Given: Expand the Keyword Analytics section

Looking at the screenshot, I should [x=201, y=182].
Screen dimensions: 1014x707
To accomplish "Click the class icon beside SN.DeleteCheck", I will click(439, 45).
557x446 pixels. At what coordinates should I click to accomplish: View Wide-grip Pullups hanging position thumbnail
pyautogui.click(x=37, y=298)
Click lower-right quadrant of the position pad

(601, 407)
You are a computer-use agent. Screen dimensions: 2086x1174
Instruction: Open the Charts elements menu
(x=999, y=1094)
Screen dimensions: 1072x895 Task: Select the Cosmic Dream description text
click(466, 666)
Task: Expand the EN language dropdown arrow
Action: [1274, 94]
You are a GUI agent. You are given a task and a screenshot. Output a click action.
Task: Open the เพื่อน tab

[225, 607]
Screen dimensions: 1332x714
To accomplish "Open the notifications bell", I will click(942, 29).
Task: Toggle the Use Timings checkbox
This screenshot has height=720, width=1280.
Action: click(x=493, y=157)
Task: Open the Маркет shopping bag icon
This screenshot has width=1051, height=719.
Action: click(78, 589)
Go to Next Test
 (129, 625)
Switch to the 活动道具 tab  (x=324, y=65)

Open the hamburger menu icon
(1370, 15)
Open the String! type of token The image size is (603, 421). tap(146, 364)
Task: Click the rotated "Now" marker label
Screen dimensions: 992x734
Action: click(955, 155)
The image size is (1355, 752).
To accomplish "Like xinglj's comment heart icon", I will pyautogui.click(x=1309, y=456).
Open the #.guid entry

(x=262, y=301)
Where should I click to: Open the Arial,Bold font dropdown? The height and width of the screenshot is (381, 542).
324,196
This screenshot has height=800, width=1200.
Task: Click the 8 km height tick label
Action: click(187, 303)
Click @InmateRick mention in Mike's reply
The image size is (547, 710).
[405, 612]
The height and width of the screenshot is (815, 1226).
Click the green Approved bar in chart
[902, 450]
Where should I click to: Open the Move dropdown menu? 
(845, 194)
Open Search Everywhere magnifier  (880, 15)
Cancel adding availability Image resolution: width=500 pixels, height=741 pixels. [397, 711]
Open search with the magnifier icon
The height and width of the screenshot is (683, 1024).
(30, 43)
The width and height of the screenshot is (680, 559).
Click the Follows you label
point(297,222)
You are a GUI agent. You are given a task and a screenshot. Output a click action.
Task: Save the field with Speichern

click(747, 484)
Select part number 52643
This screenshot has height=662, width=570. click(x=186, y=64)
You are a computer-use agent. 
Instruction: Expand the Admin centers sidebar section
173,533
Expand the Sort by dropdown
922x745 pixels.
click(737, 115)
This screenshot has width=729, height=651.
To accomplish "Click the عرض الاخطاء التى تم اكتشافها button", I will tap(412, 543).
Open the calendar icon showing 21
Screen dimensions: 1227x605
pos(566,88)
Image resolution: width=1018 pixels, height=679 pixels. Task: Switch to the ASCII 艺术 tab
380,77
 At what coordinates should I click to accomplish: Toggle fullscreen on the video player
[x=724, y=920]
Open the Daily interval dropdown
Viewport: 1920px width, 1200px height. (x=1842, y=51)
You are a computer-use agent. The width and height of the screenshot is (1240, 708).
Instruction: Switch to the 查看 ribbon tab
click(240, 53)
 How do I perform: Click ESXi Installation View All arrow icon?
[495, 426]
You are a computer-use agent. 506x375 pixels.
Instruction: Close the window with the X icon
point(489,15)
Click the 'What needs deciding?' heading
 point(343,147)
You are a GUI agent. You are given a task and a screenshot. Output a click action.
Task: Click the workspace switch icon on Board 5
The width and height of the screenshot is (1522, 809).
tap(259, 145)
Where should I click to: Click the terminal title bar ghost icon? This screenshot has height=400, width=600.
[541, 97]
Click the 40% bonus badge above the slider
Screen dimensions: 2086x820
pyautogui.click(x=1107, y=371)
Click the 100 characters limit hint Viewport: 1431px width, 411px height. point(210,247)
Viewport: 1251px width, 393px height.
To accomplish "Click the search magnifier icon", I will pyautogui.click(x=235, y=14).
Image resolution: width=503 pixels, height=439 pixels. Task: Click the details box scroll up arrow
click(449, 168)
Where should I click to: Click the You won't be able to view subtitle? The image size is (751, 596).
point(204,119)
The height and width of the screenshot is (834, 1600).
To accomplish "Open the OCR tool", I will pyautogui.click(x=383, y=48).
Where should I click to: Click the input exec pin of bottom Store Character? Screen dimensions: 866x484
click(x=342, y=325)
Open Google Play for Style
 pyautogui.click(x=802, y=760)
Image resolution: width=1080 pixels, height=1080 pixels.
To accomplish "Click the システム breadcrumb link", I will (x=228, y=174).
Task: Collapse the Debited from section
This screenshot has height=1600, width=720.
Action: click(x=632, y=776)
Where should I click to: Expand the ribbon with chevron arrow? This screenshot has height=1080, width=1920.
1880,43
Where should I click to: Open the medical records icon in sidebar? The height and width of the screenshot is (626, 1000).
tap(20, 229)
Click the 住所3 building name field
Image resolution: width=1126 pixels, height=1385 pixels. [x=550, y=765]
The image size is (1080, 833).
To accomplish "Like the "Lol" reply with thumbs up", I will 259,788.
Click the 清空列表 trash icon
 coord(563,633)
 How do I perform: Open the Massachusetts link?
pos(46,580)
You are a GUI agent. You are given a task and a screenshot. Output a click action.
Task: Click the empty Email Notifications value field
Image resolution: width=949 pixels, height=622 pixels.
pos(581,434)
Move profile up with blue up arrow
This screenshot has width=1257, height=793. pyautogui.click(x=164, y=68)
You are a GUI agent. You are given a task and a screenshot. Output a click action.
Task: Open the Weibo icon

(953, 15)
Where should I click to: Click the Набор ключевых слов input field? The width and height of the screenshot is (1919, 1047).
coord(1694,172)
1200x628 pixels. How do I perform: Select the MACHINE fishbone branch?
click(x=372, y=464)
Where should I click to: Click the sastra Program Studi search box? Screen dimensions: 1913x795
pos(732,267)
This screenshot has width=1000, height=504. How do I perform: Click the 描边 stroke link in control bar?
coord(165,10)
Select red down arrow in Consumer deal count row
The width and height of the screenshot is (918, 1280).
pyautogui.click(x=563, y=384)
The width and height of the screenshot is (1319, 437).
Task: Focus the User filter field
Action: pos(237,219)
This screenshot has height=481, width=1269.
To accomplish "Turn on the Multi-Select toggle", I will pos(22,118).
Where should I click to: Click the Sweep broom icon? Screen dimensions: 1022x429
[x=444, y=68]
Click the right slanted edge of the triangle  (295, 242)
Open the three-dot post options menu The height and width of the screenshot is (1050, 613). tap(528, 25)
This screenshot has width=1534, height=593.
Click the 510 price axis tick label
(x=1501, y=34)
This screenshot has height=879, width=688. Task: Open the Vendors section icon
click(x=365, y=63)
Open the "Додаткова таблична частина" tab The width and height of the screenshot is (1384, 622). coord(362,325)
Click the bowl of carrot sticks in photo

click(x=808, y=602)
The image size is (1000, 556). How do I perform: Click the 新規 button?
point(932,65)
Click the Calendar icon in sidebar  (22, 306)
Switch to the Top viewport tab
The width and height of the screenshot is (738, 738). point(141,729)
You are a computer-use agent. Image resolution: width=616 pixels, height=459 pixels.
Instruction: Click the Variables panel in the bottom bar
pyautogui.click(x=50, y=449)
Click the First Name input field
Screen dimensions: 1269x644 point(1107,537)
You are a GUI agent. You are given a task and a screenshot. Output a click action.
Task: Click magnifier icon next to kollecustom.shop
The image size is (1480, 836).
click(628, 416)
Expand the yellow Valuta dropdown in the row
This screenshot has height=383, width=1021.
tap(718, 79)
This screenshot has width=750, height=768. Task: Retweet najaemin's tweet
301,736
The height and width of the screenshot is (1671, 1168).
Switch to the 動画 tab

◇ ◇ ◇

● Exercise: Which lines in the data above hold the string "computer"? Show each one.

● Finished task:
You are a computer-use agent. Screen dimensions: 2086x1174
You are a computer-use agent. 
You are a computer-use agent. The width and height of the screenshot is (1240, 708).
You are a computer-use agent. 506x375 pixels.
You are a computer-use agent. Image resolution: width=616 pixels, height=459 pixels.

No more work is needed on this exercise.